All authorities agree fiduciaries and their counsel are entitled to reasonable compensation for their services, but there is no consensus on whether attorney’s fees incurred defending this compensation are a reimbursable expense of a fiduciary’s administration. Known as “fees for fees,” some jurisdictions disallow these fees because they deplete the trust or estate rather than directly increasing or preserving it. Other jurisdictions allow these fees because challenges to a fiduciary’s commissions and fees impugn the fiduciary’s stewardship and require them to prove they acted in accordance with the duty of care. If successful, the fiduciary’s defense indirectly benefits the trust or estate because it vindicates the propriety of the fiduciary’s administration.

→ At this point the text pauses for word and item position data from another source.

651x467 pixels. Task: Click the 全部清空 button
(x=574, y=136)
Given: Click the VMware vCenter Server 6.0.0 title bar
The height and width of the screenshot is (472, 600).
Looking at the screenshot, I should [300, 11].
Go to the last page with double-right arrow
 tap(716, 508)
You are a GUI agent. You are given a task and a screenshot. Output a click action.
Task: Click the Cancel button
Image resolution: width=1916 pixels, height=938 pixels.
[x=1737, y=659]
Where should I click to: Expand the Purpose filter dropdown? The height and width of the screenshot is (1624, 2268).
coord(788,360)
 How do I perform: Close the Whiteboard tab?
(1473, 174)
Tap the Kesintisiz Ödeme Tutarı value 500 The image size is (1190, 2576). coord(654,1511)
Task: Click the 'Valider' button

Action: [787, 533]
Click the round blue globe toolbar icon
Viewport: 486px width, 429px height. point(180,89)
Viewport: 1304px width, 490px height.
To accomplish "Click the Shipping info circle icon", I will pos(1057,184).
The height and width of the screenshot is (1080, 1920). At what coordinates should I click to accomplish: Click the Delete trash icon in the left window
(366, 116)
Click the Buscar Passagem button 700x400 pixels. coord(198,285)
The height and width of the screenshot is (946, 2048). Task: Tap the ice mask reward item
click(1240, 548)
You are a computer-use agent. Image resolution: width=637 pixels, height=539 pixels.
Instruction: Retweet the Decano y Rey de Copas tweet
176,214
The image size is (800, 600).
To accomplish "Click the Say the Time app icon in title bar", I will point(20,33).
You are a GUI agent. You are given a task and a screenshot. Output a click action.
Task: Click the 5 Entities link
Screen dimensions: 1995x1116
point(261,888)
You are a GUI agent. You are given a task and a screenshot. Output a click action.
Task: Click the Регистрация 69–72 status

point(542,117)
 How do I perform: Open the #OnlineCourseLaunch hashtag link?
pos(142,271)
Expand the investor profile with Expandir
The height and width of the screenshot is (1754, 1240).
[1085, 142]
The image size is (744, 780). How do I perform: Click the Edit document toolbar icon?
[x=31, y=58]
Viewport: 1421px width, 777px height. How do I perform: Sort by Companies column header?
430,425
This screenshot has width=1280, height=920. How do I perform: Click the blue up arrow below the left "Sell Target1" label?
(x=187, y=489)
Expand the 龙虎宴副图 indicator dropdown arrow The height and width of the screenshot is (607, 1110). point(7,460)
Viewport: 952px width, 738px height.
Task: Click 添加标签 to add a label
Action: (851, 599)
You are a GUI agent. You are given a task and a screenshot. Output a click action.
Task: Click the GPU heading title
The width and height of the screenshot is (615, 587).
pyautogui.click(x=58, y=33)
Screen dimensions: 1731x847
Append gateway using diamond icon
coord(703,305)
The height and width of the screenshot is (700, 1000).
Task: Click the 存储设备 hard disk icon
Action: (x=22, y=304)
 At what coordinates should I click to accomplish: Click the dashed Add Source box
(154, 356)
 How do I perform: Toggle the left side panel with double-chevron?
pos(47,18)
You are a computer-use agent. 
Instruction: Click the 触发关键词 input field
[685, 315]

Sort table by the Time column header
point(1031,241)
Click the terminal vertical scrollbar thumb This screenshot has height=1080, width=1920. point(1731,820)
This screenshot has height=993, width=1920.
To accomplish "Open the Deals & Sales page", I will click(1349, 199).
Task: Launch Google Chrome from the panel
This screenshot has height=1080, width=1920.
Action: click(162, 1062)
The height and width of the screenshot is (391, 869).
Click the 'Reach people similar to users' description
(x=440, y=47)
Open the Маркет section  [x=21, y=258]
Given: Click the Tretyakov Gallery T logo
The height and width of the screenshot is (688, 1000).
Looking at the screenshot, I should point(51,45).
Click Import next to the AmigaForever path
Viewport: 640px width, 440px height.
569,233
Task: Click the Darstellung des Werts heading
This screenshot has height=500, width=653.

Aside from a handful of trial court decisions, Pennsylvania has yet to wrestle with fiduciary fees for fees and the direct-indirect benefit dichotomy. Nevertheless, well-settled precedent recognizes a fiduciary’s successful defense of a surcharge action as reimbursable from a trust or an estate for the same reasons invoked by jurisdictions that allow fees for fees. The successful defense of a surcharge action does not increase or preserve any assets, but it eliminates doubts about whether the fiduciary properly administered the trust or estate. This Article asserts the principles governing surcharge actions apply with equal force to fiduciary compensation litigation. Accordingly, this Article urges Pennsylvania courts to adopt the surcharge analogy as the basis for awarding fees for fees where a fiduciary successfully defends challenges to their commissions and attorney’s fees.

*Deputy Attorney General, Pennsylvania Office of Attorney General. The views expressed in this Article are the author’s and do not represent the views of the Office.